The legislation aims to address a “mental health crisis” among teens, in addition to protecting young people from cyber addiction, online harassment and sexual exploitation. Last week, Utah passed unprecedented legislation to regulate social media access for young people under 18. As of March 2024, minors in this state will need parental consent to create an account on apps like TikTok and Instagram. In addition, parents will be able to access their children’s messages exchanged on the platform and decide to block access to their account between 10:30 p.m. and 6:30 a.m. That’s not all. The Republican state has approved a second law that will prevent tech companies from using features that could make young people “addicted” to their platforms.

That’s the million dollar question. How the new restrictions will be applied is unclear. Facebook already requires the minimum age of 13 to register on its platform, but it is very easy to circumvent the obligation. “In reality, there is no way to systematically and credibly verify the age of people who register or are active on social networks,” said Pierre Trudel, professor of law at the University of Montreal. And Utah adds a layer of complexity by requiring minors to provide parental consent. “It’s a bit of wishful thinking. These laws are often symbolic – legislators pass them to give themselves an image of protecting children,” said the cyberspace law specialist.

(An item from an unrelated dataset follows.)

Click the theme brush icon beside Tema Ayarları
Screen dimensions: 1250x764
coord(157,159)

That’s the other problem. As soon as the law was adopted, voices were raised to denounce what they consider to be a threat to the privacy and freedom of expression of minors. Imagine: controlling parents digging into their teenagers’ private chats or cutting them off social media altogether. “A near-adult adolescent may rightly demand privacy,” notes Mr. Trudel. Then social networks are also good. Developing friendships, staying informed, connecting with one’s culture: the measure would deprive young people of their main communication tool. Make no mistake about it: young people will find a way around the new restrictions, believes Nina Duque, a lecturer at the University of Quebec in Montreal and a specialist in digital practices among adolescents. “Rather than having practices that can be seen and monitored, they will hide what they are doing and can put themselves in dangerous situations,” she fears.

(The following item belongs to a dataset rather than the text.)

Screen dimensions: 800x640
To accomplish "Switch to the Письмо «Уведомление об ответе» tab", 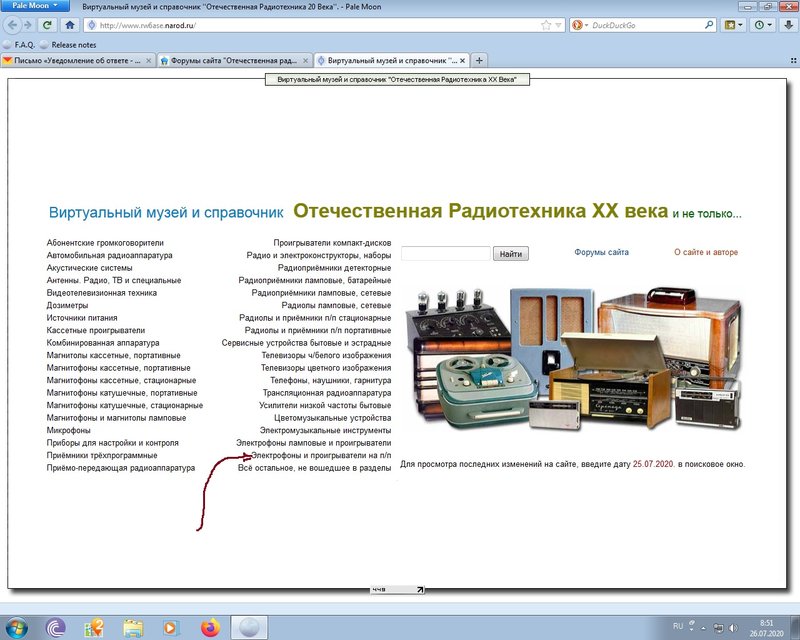I will (78, 60).
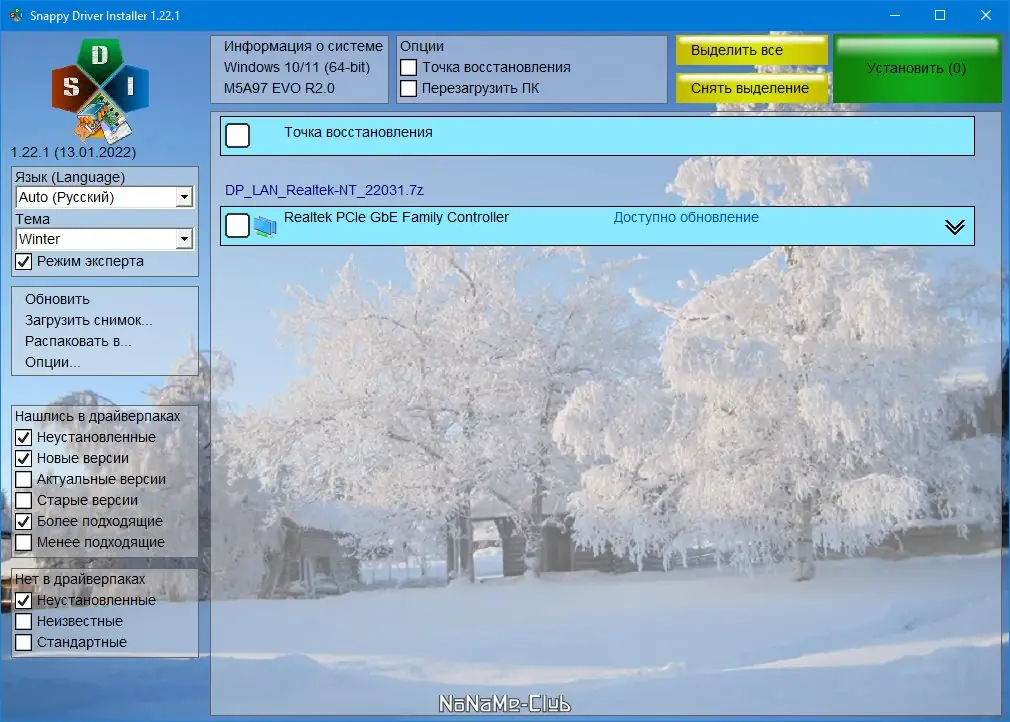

According to Nina Duque, Utah is on the wrong track. The bill is going after the wrong target by tapping the fingers of young people, she believes. Instead, we must better regulate the behavior of web giants and legislate on the content published on social networks. Above all, states must address systemic and structural issues that are reflected online. “It’s not young people’s use of social media that’s at the heart of phishing, cyberbullying, sleep deprivation or physical inactivity,” she says, citing life experiences and family status as more important factors in young people’s well-being. “If we stop at this surface, at this first reading of what is happening, we will not solve the problem, she believes firmly. It’s easy to punish young people. They have no voice. »

We already see it elsewhere. Arkansas has introduced a similar bill, while in Texas, a Republican lawmaker has proposed banning all minors from using social media. In recent years, several countries, including France and the United Kingdom, have expressed the desire to better regulate the activities of children online, in particular by prohibiting them from accessing pornographic sites. “The Missing Link is an efficient and non-intrusive device to attest to identity. There is no solution emerging at the moment,” concludes jurist Pierre Trudel.